Inefficient Tech Stacks
Tech stacks serve as the lifeblood of companies, forming the bedrock upon which marketing teams build strategies and deploy tactics. Without an efficient tech stack, brands risk financial drain and losing the ability to be agile and adaptive. We asked our survey respondents how satisfied they were with their tech stacks, and the overwhelming sentiment was that current tech stacks are falling short.
So what part of their tech stack specifically isn’t meeting their standards? Respondents said their customer data platforms (63 percent), customer relationship management software (51 percent), marketing automation platforms (45 percent) and content management systems (43 percent) were the top four elements of their tech stack that weren’t driving results.

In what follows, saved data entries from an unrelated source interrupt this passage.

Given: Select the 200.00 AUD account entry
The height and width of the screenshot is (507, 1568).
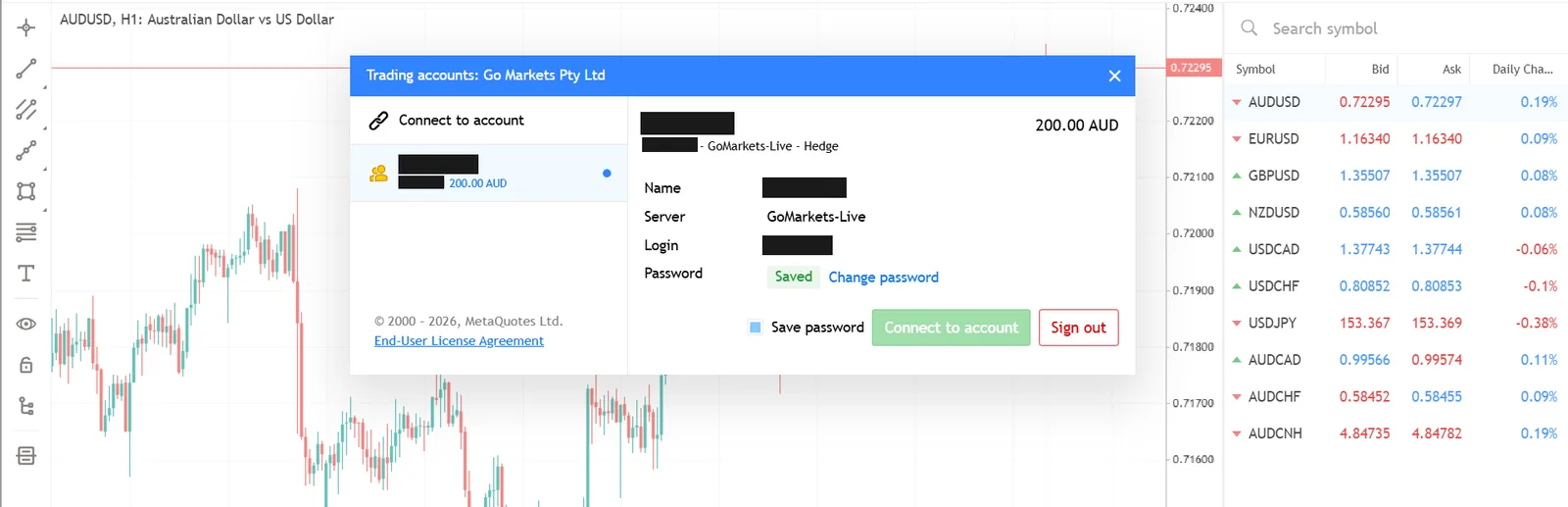Looking at the screenshot, I should point(488,174).
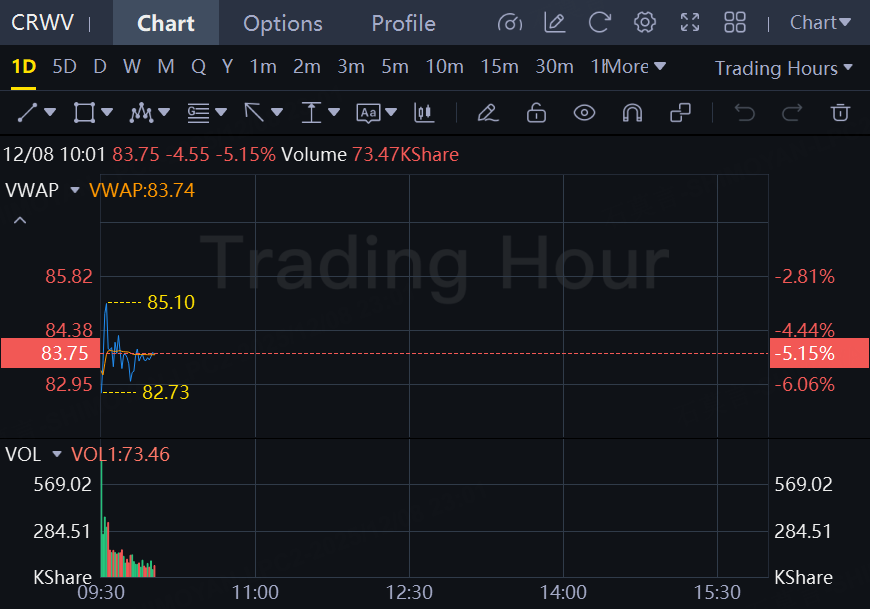Screen dimensions: 870x609
Task: Expand chart to fullscreen
Action: (x=690, y=23)
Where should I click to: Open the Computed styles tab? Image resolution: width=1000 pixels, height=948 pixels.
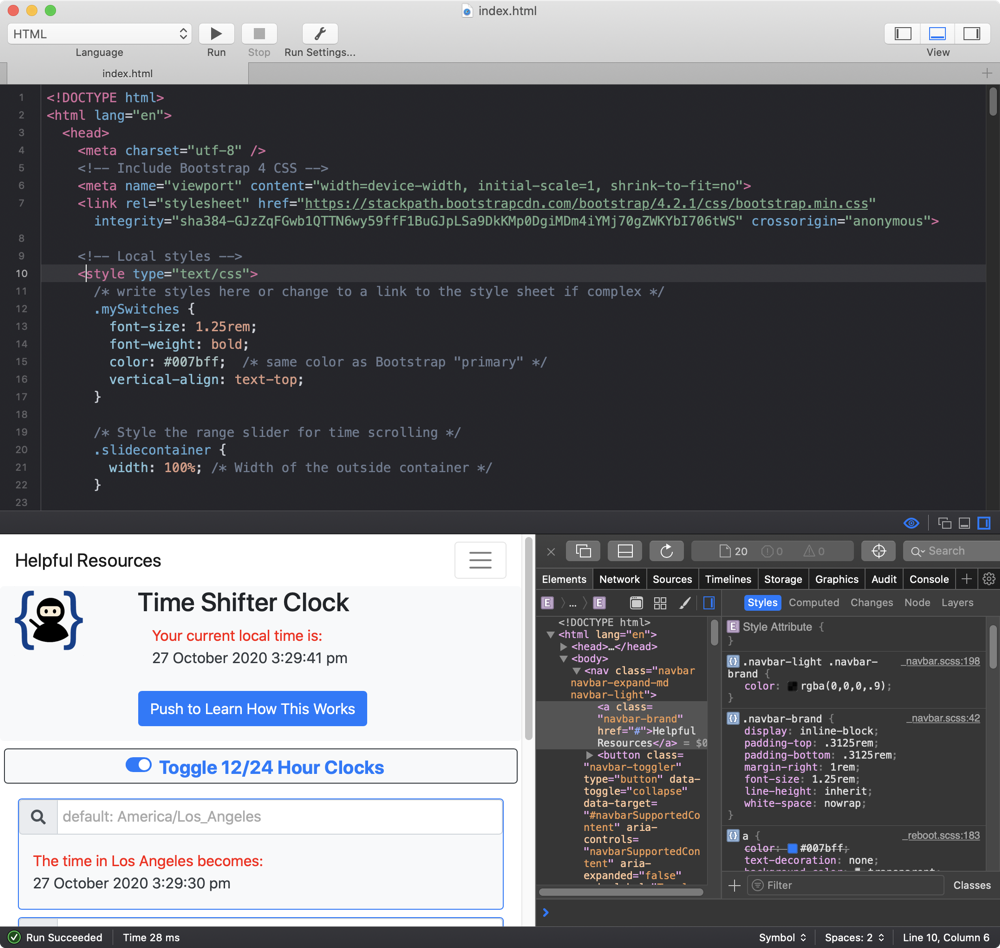point(813,603)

When used effectively, customer data platforms (CDPs) can be a huge asset to a marketing organization by centralizing several data points and providing control and ownership over that data to trigger personalization. But there also tends to be inflated expectations of what CDPs are actually capable of. In fact, 63 percent of our survey respondents were dissatisfied with their CDP. So what can we glean from this?
We don’t see CDPs going anywhere or being replaced by something new, as they are still valuable tools in your arsenal. Rather, we predict marketers will pair CDPs with other platforms to enhance their personalization capabilities and compensate for the areas where CDPs fall short. For example, CDPs are great at gathering information about your customers; however, they cannot recognize unidentified visitors. When a company also utilizes an identity solution as part of its infrastructure, they can recognize anonymous site visitors and in turn, make their CDP more intelligent and intuitive.
Ineffective ad campaigns
In the past, digital ads were the most reliable method to gain targeted customers and revenue growth. But they simply don’t have the same effect they once did. More than half (59 percent) of the respondents from our survey said digital advertising was “not improving customer knowledge,” and 50 percent agreed that ads were “not increasing brand loyalty.” To top it off, 44 percent acknowledged that ads weren’t increasing sales.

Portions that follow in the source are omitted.